The differential diagnosis of intramedullary tuberculomas include neoplastic (astrocytoma, ependymoma, hemangioblastoma, metastasis, lymphoma), inflammatory, demyelinating (multiple sclerosis), vascular (malformations, infarctions) and granulomatous lesions (syphillis, pyogenic, mycotic, parasitic). (7,8,17,19). Some of these lesions also show hypointensity on T2WI. In HIV positive patients, vascular myelopathy due to HIV virus, cytomegalovirus, herpes simplex virus and Toxoplasma gondi infections of spinal cord are more common than tuberculomas. Primary non-Hodgkin lymphoma and cord infarctions due to vasculitis may also be seen in HIV positive patients (7). Though differentiation between these lesions sometimes becomes difficult, correlation of clinical findings, history and the peculiar signal intensities on MRI can help in making diagnosis of intramedullary tuberculoma easier. Suzer advocates microsurgical resection of the spinal cord and antituberculous chemotherapy as the treatment of choice for all patients suspected to have intramedullary tuberculomas (20). Sanchez and Jena however felt that there was no need of surgical procedures and imaging findings were reliable enough to start antituberculous therapy (17,18).

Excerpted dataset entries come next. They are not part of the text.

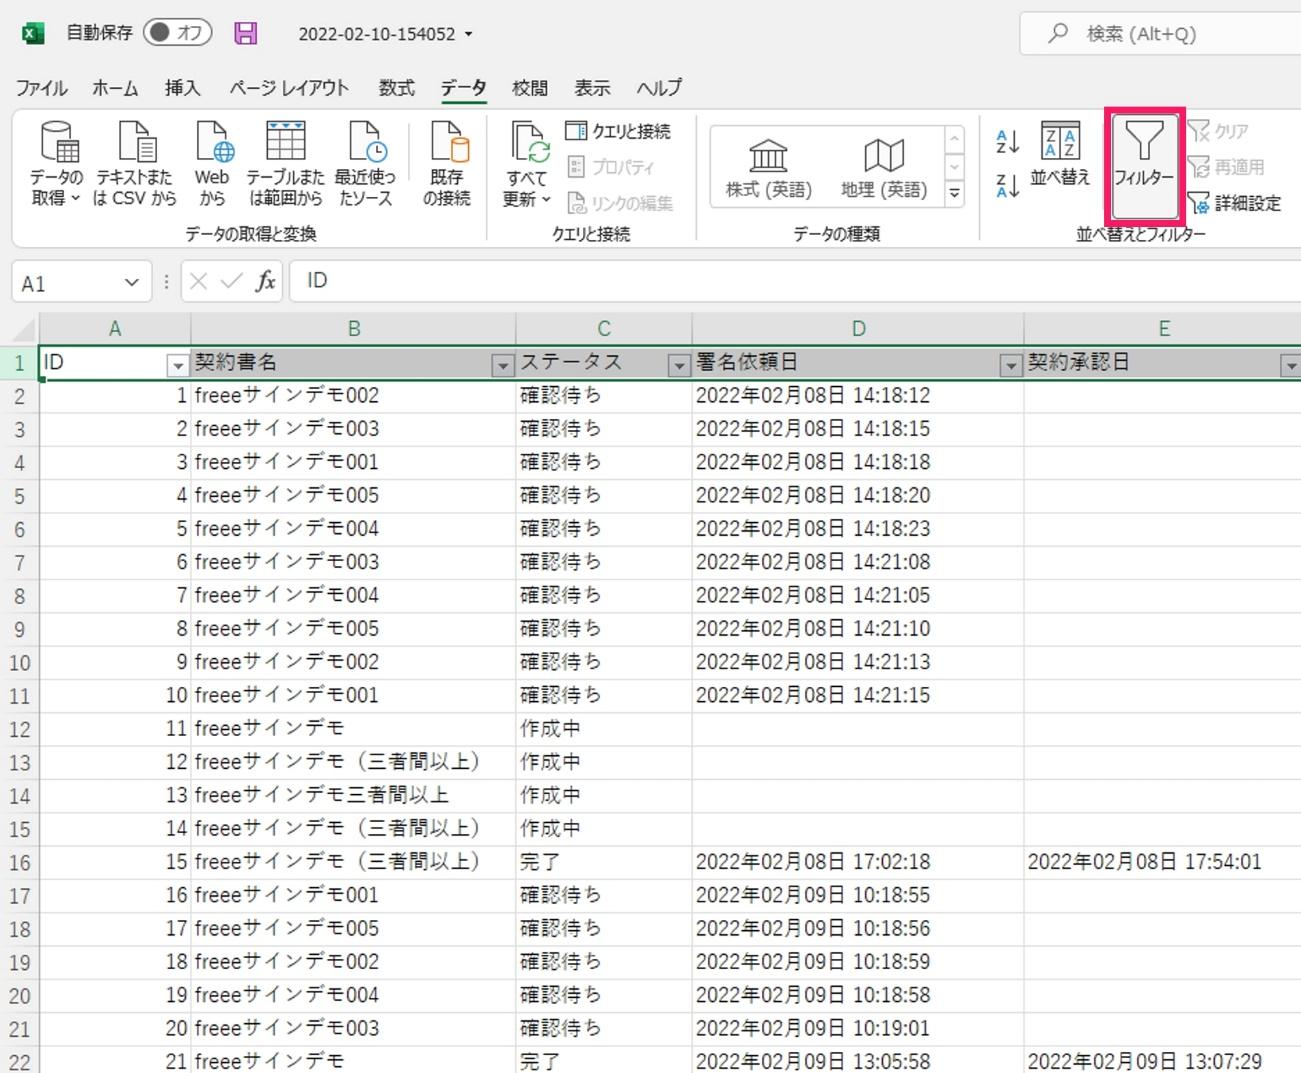Viewport: 1301px width, 1073px height.
Task: Toggle the 自動保存 switch
Action: (x=178, y=33)
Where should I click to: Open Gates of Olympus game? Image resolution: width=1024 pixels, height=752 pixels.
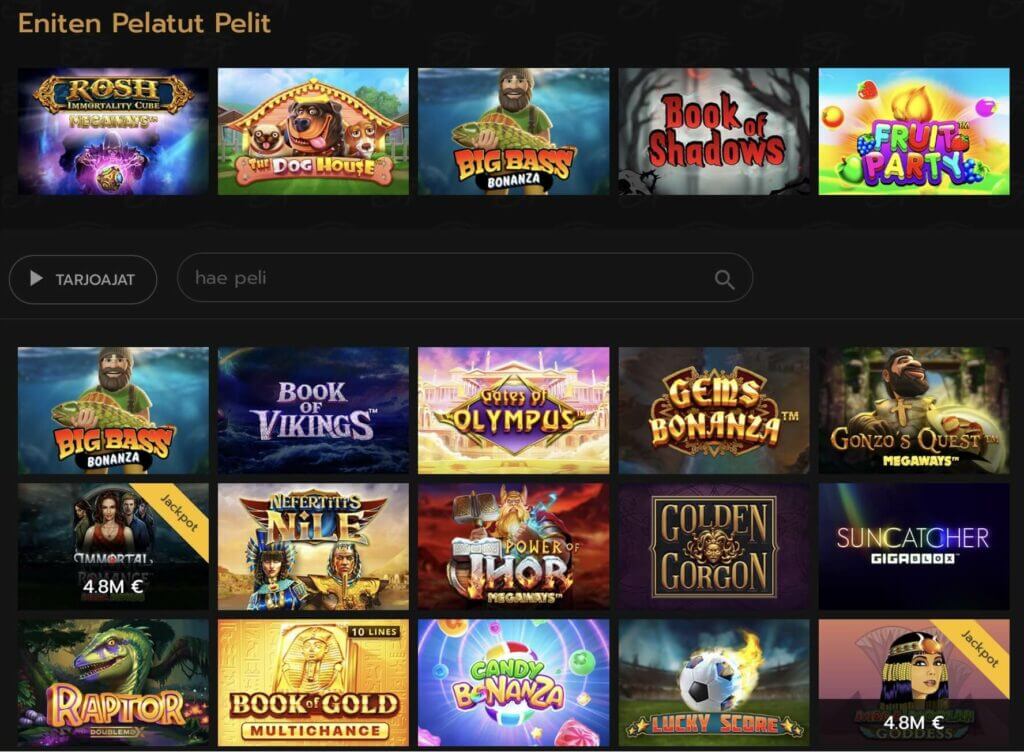pos(513,410)
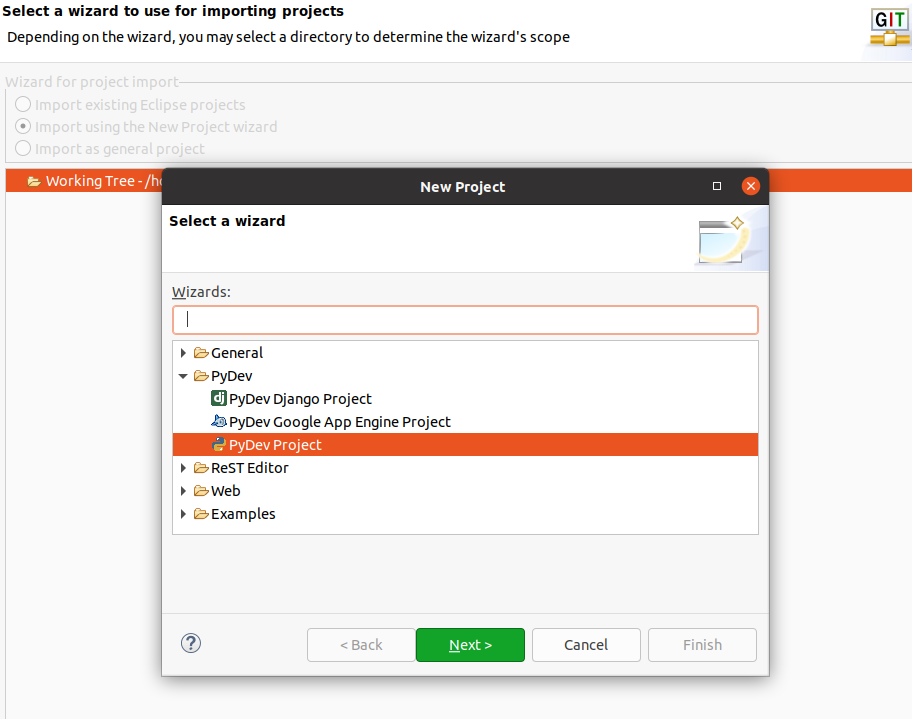
Task: Click the PyDev Django Project icon
Action: coord(219,399)
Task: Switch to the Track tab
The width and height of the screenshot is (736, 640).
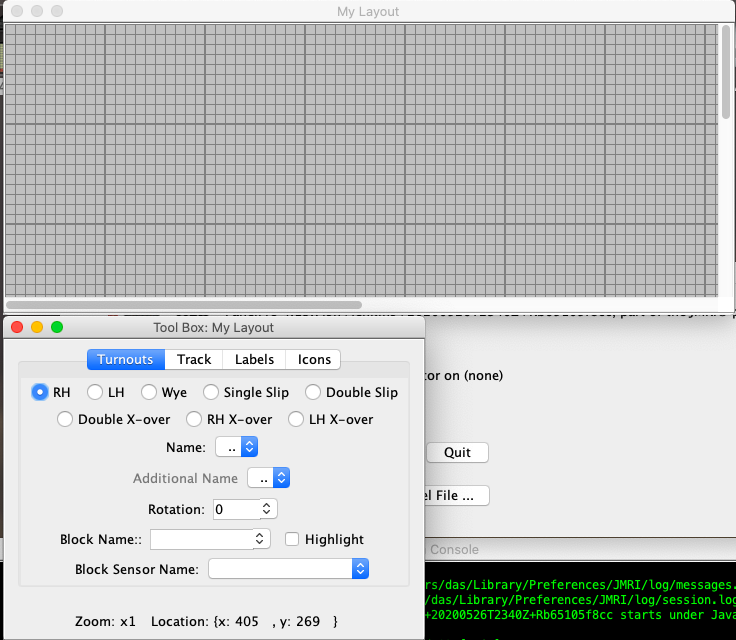Action: pyautogui.click(x=194, y=359)
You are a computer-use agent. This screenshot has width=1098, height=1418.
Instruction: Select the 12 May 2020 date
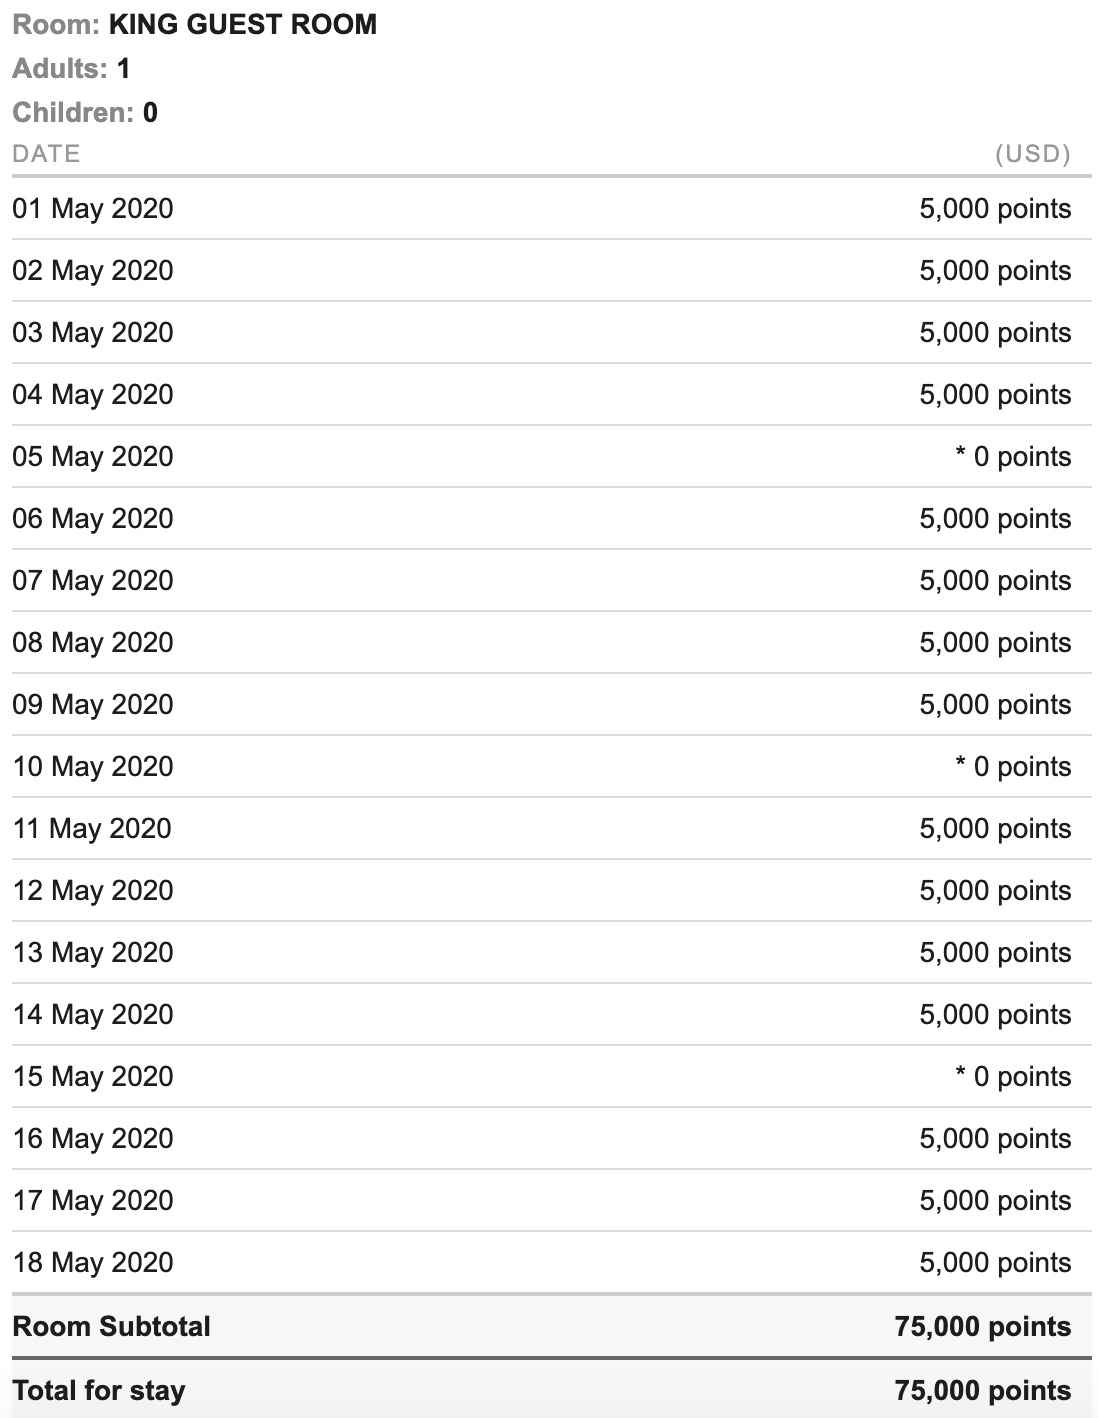tap(93, 891)
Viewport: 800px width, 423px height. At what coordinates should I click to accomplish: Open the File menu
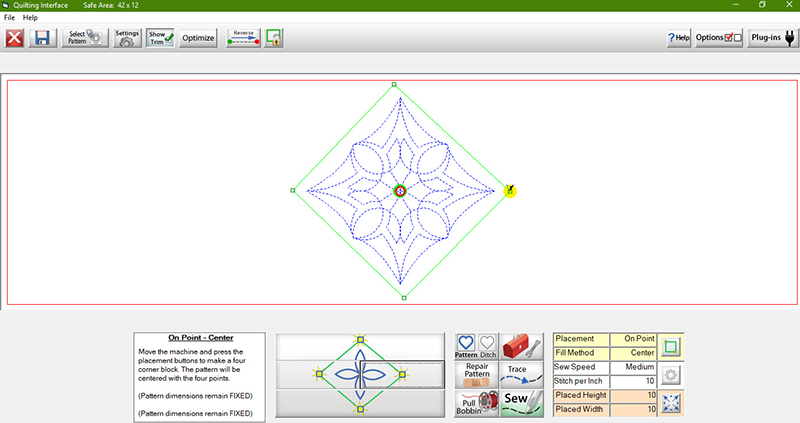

MRI has thus brought a total change not only in the imaging, but also in the management of intramedullary tuberculomas. The suggestive appearance of the disease (iso to hypointensity on T2WI with or without central hyperintensity, disc or ring enhancement etc.) with positive history of tuberculosis can help us to make a confident diagnosis of intramedullary tuberculoma and start anti tuberculous therapy. Thus the need for surgery is obviated. Patients only require follow up scans during the therapy, to assess the response to treatment.